I counsel and defend both small and large companies, mostly on employment issues and cases. I see many differences in how a larger, more established company handles its role as a defendant in civil litigation, and I think there are important lessons a smaller entity can learn from these “big dogs,” even if they never plan (hope!) to get sued again. Chief among these lessons is the value of a well-considered evaluation report.
Smaller companies might view any kind of written evaluation as a frivolous, unnecessary expense. I sympathize with this view, but I think it is misplaced. First, as you’ll see, I’m not advocating the kind of “term paper” report demanded by large corporate defendants. For a corporate client or insurance carrier that is regularly involved in litigation and knows what it wants to know, I’m happy to provide the most detailed report in the world. Why would I object–I get paid to do it?
But when I counsel a company that rarely finds itself in civil litigation, I don’t think it’s necessary to incur the cost of a 20 or 30 page tome. Rather, something that is between 2 and 4 pages total balances cost-efficiency with the importance of a written evaluation.
Before I get to what to look for in an evaluation, I want to cover timing. Large corporate clients for whom I’ve prepared evaluation reports typically require a comprehensive initial report anywhere from 90-180 days after the suit was assigned. Thereafter, most corporate clients like to see an update every 90-120 days, with some kind of even more comprehensive pre-trial evaluation about 60-90 days before the scheduled trial date. There’s no reason a smaller company should deviate from this timing. It is important to understand that an update is just that, it’s not a re-writing. I simply bold any information that is new since the last report. If there are things from prior reports that no longer belong, they can either be
scored or deleted altogether.
Here are the elements I would, as a client, always expect from an evaluation of a case in litigation:
1. Brief statement of operative facts. Brief means brief. The point is to make sure both the client and the lawyer have a common understanding of the operative facts. These might be both what is alleged and what the defendant is expected to prove. The last thing any client should want is for its lawyer to start trial without ever having run through a narrative of the operative facts on paper.
Also, even a very small company will likely have people involved at the management level with only a marginal understanding of the facts. This brief (did I say brief ?) statement can be shared with senior management, directors, investors or partners, to bring everyone up to speed. In addition to the liability facts, I would also include a list of the theories of liability and a brief statement of the damages sought, even if only in summary prayer, rather than concrete dollars and cents.
2. Very brief evaluation of the venue, judge, opposing counsel and plaintiff. (I mean brief dammit!)
3. Evaluation of each viable defense, including strengths and weaknesses. This is really the heart of the evaluation. This should be written in language that, to the extent possible, is devoid of legalese or confusing concepts. Clients who are not lawyers should be able to read this section and get a clear understanding of what will be proven at trial and how. On receiving this, clients should ask counsel to clarify any point that is not clear.
Now, while this section of the evaluation is written for the client, part of the value is in the composition process itself.
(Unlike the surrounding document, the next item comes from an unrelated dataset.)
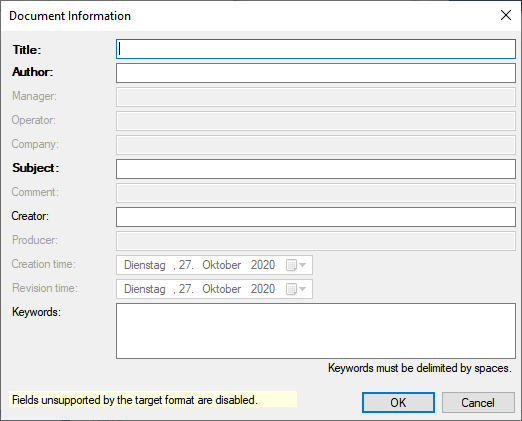This screenshot has height=421, width=522.
Task: Select the Subject input field
Action: pos(316,169)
In formulating this part, the lawyer will be forced to think through the client’s defenses, evaluate their viability and even develop a short inventory of what evidence will support the defense or make it challenging.
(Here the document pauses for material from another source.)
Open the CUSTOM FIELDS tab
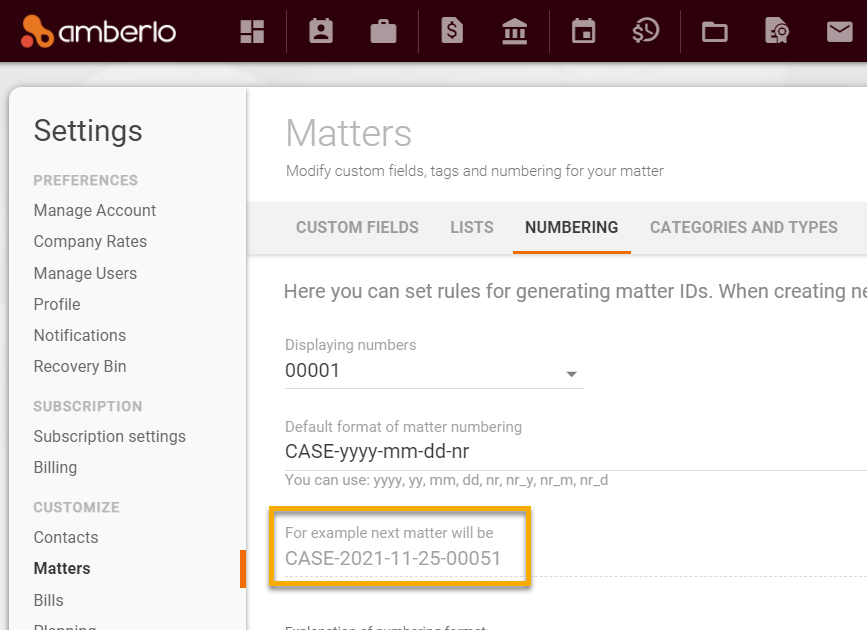This screenshot has height=630, width=867. pos(357,227)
4. Exposure. How much, realistically, could the client lose if the case is tried and lost. In my field, employment law, this needs to include an estimate of the opposing side’s attorney’s fees since most federal and state employment law schemes permit a prevailing employee to recover her reasonable attorney’s fees.
5. Ultimate recommendation. Is this a case that should settle? Is it a trial candidate: i.e., one in which there is a 75% or greater likelihood the client will win (I prefer to think of it this way: a jury will return a defense verdict 7 out of 10 times)? Clients’ risk tolerances differ; some are more willing to gamble, others want to be virtually certain of prevailing at trial (there’s no such thing as virtual certainty of a verdict, by the way).
If the recommendation is to pursue settlement, what is a reasonable settlement amount, and what is the proposed path to get there?
6. Tasks and budget. Clients should be entitled, at every stage of any lawsuit, to a list of what is anticipated to be done in the next 60-120 days, and a reasonable estimate of what the cost will be. Hopefully clients understand that this is only a thoughtful estimate of what is required and the cost. None of us is omniscient.
Crucially, an evaluation should be considered a living document. Cases evolve. If every single fact, estimate and nuance of an evaluation remains the same from the beginning of the case until the start of trial, something is missing. Again, I advocate an approach that simply adds new developments to an old evaluation in bold.
Many lawyers will provide some kind of evaluation as part of their ordinary practice. If you’ve hired one that does not, ask her not only to provide an evaluation, but to provide it early enough so that a bad case can be settled before so much time and money has been invested that settlement is not a viable option for one side or the other.